Kurzmeinung:
Viele gute Ideen, aber eine eher schwache Umsetzung. Zu großen Teilen mehr zynisch als aufrüttelnd. Die Kritik wird einem so platt um die Nase gehauen, dass der Reiz verloren geht. Das wirklich starke Ende kann aber noch viel retten.
Meine Meinung:
Juli Zeh erschafft in ihrem neuen Roman Leere Herzen eine beklemmende Zukunftsvision. Die Demokratie hat sich selbst abgeschafft, die EU ist weiter zerfallen. Überall herrscht Politikverdrossenheit. An der Macht ist die BBB, die Besorgte Bürger Bewegung. Allen geht es nur um Machterhalt und Effizienz. Die Bürger haben sich in der neuen Situation eingerichtet und das allgemeine Motto scheint zu sein, bloß nicht kritisch nachzufragen, sondern einfach brav seiner Arbeit nachzugehen und zu funktionieren. Generell scheinen die Menschen in "Leere Herzen" seltsam unbeteiligt.
Doch einige wenige gibt es, die Unzufrieden sind und auch etwas tun wollen. Um diese Menschen kümmert sich Protagonistin Britta und ihr Freund Babak. Mit ihrem Unternehmen "Die Brücke" bilden sie suizidwillige Menschen zu Selbstmordattentätern aus und vermitteln sie an verschiedene Organisationen –von islamistischen Terrorzellen bis zu radikalen Umweltaktivisten ist für jede*n das Passende dabei.

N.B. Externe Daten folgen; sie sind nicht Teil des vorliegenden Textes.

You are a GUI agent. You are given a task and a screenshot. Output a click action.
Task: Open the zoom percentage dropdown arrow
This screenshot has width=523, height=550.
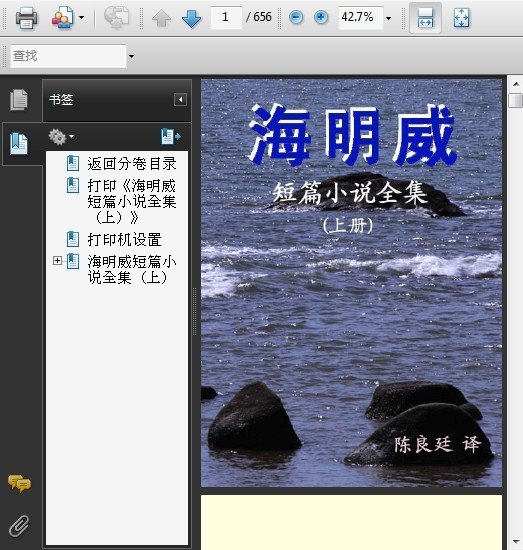point(388,18)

Dieses perverse Geschäftsmodell ist an Nihilismus wirklich kaum zu überbieten. Allerdings ist mir das Ganze dann doch etwas zu zynisch. Die Menschen wirken in ihrem Desinteresse, ja fast schon Lethargie nicht mehr glaubwürdig. Was als Zuspitzung vielleicht augenöffnend wirken soll, ist bei mir nicht so richtig angekommen und wirkte in der Übertreibung eher etwas lächerlich.
Allein das Britta und ihre Freundin ernsthaft die Frage diskutieren, ob sie für eine gratis Waschmaschine ihr Wahlrecht abgeben würde, ist so plakativ und dabei aber so an den Haaren herbeigezogen, dass ich es nicht als Gesellschaftskritik ernst nehmen kann, sondern es mir allenfalls ein müdes Schmunzeln entlockt.
Dabei denkt Zeh einige heutige Entwicklungen durchaus spannend weiter und diese Gesellschaftskritik hätte durchaus Potential gehabt. Das Genre der Dystopie ist sehr reizvoll und ein gutes Mittel, sich mit der aktuellen Situation auseinanderzusetzen und Kritik zu üben. Und einige aktuelle Probleme, wie die steigende Politikverdrossenheit, hat Juli Zeh ja durchaus gut erkannt. Allerdings finde ich die Umsetzung in Leere Herzen nicht ganz so gut gelungen. In vielen Teilen wirkte es für mich eher geschmacklos zugespitzt als aufrüttelnd. Zu oft spürt man beim Lesen den moralischen Zeigefinger und die politischen Botschaften werden einem so deutlich unter die Nase gerieben, das der Reiz verloren geht.
Juli Zeh kann schreiben, dass ist keine Frage und so kann man den Roman trotz großer Schwächen gut lesen. Für mich fehlt allerdings die Spannung. Genau wie seine Protagonisten ist die Geschichte eher kühl und verläuft ohne große Überraschungen und Wendungen, dafür gespickt mit kaum versteckten Belehrungen.
Dafür konnte mich das überraschend starke Ende aber wirklich überzeugen und hat dafür gesorgt, dass mir Leere Herzen insgesamt dann doch nicht so schlecht gefallen hat.
Fazit:
Leere Herzen von Juli Zeh ist ein Roman, den man gut lesen kann. Zeh erkennt und benennt einige kritische Entwicklungen in unserer Gesellschaft und liefert durchaus einige Denkanstöße und steckt viel Kritik in die Handlung. Mir allerdings zu viel und zu platt, so dass es insgesamt eher zynisch und teilweise fast schon lächerlich wirkt. Mit dem wirklich starken Ende kann Zeh aber nochmal viel aus der Handlung rausholen.